##### Raw data #####

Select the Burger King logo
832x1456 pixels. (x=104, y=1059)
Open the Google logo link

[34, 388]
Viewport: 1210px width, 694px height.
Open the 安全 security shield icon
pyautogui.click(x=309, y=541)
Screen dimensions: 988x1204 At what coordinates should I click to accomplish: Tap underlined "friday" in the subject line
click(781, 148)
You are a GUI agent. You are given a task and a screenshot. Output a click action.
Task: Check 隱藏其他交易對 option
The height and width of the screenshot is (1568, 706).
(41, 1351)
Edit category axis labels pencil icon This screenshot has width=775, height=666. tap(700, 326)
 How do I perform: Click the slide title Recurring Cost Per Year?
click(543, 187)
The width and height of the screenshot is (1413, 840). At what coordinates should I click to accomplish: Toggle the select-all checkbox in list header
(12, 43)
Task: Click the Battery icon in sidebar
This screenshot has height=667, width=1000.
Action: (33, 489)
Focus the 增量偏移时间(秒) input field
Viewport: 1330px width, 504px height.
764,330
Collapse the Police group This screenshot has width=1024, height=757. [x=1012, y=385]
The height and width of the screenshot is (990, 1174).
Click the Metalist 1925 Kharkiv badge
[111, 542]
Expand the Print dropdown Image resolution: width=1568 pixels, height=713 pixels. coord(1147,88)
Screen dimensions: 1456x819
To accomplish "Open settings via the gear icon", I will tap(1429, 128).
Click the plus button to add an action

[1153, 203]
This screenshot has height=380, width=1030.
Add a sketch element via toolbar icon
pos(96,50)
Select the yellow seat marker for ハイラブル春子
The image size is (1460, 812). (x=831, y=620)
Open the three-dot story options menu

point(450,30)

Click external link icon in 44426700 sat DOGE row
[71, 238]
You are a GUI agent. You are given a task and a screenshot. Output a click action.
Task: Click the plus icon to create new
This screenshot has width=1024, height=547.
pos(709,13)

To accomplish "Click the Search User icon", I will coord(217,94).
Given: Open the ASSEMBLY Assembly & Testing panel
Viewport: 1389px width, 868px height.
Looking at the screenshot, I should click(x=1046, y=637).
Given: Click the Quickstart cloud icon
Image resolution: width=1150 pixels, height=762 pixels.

#####

• Exercise requirements:
Set down each entry exactly as it appears above.

• The answer:
Select the Burger King logo
832x1456 pixels. (x=104, y=1059)
Open the Google logo link

[34, 388]
Viewport: 1210px width, 694px height.
Open the 安全 security shield icon
pyautogui.click(x=309, y=541)
Screen dimensions: 988x1204 At what coordinates should I click to accomplish: Tap underlined "friday" in the subject line
click(781, 148)
You are a GUI agent. You are given a task and a screenshot. Output a click action.
Task: Check 隱藏其他交易對 option
The height and width of the screenshot is (1568, 706).
(41, 1351)
Edit category axis labels pencil icon This screenshot has width=775, height=666. tap(700, 326)
 How do I perform: Click the slide title Recurring Cost Per Year?
click(543, 187)
The width and height of the screenshot is (1413, 840). At what coordinates should I click to accomplish: Toggle the select-all checkbox in list header
(12, 43)
Task: Click the Battery icon in sidebar
This screenshot has height=667, width=1000.
Action: (33, 489)
Focus the 增量偏移时间(秒) input field
Viewport: 1330px width, 504px height.
764,330
Collapse the Police group This screenshot has width=1024, height=757. [x=1012, y=385]
The height and width of the screenshot is (990, 1174).
Click the Metalist 1925 Kharkiv badge
[111, 542]
Expand the Print dropdown Image resolution: width=1568 pixels, height=713 pixels. coord(1147,88)
Screen dimensions: 1456x819
To accomplish "Open settings via the gear icon", I will tap(1429, 128).
Click the plus button to add an action

[1153, 203]
This screenshot has height=380, width=1030.
Add a sketch element via toolbar icon
pos(96,50)
Select the yellow seat marker for ハイラブル春子
The image size is (1460, 812). (x=831, y=620)
Open the three-dot story options menu

point(450,30)

Click external link icon in 44426700 sat DOGE row
[71, 238]
You are a GUI agent. You are given a task and a screenshot. Output a click action.
Task: Click the plus icon to create new
This screenshot has width=1024, height=547.
pos(709,13)

To accomplish "Click the Search User icon", I will coord(217,94).
Given: Open the ASSEMBLY Assembly & Testing panel
Viewport: 1389px width, 868px height.
Looking at the screenshot, I should click(x=1046, y=637).
Given: Click the Quickstart cloud icon
Image resolution: width=1150 pixels, height=762 pixels.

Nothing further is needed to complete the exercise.